Il Mattinale: Caso Galan alla Camera? No, caso Boldrini

GALAN

“Giancarlo Galan è in condizioni di non muoversi dall`ospedale. Per questa ragione ha chiesto un rinvio della decisione dell`Aula sulla richiesta di custodia cautelare in carcere firmata dal gip di Venezia.

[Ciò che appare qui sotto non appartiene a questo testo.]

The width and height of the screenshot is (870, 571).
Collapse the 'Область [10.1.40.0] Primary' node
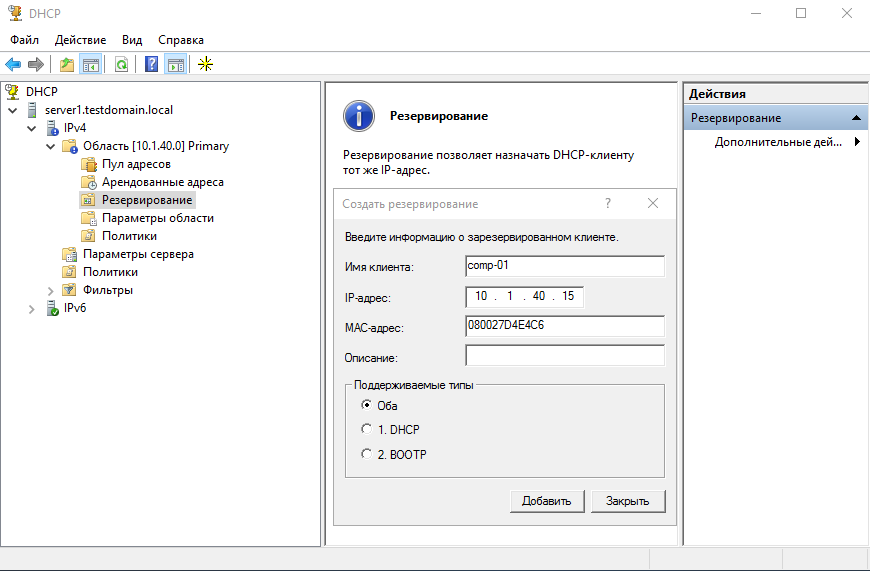(51, 146)
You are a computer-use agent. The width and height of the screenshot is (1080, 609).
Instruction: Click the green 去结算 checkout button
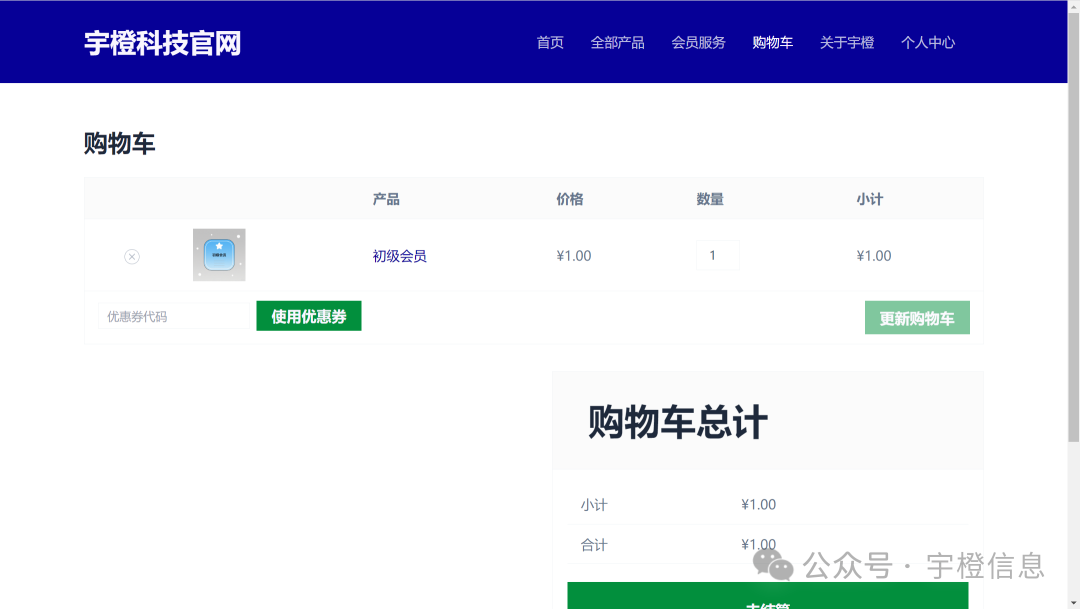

La riunione dei capigruppo ha accettato - dopo una discussione molto seria - di rinviare al 22 luglio questo drammatico appuntamento. Tutto fa prevedere che l`onorevole Galan ancora a quella data risulti intrasportabile. Forza Italia ha chiesto di consentire comunque la presenza in aula di Galan per dargli la possibilità di esprimere le sue ragioni. Si scontrano in questa vicenda valori che andrebbero composti, a nostro giudizio, facendo prevalere il rispetto della persona rispetto a quello di certo anch`esso primario dell`ottemperanza a tempi e regole. È chiaro, ed è bene precisarlo, alla Camera non è in corso alcun processo contro Galan. Il voto non è sulla sua innocenza e colpevolezza, ma sulla congruità dell`arresto in considerazione dell`esistenza di un fumus persecutionis. Dunque non esiste obbligo di accettare o no il rinvio sulla base di un certificato medico. Essendo palese che in questo caso non c`è alcuna volontà dilatoria o opportunistica, ed essendo evidente che nella camera d`ospedale, completamente immobilizzato, Galan non potrebbe né fuggire, né reiterare il reato, né inquinare le prove non si vede perché rifiutare quello che sarebbe conforme a giustizia e non assicurerebbe alcun privilegio al deputato. Con tutto ciò la Presidente Boldrini è intervenuta in modo discutibile, parlando di `rinvio umanitario` al 22. Qui non si tratta di `concedere` quasi per pietà, ma di consentire ai deputati di conoscere per deliberare al meglio, in un tema gravissimo come la libertà personale. Povera Camera dei deputati”.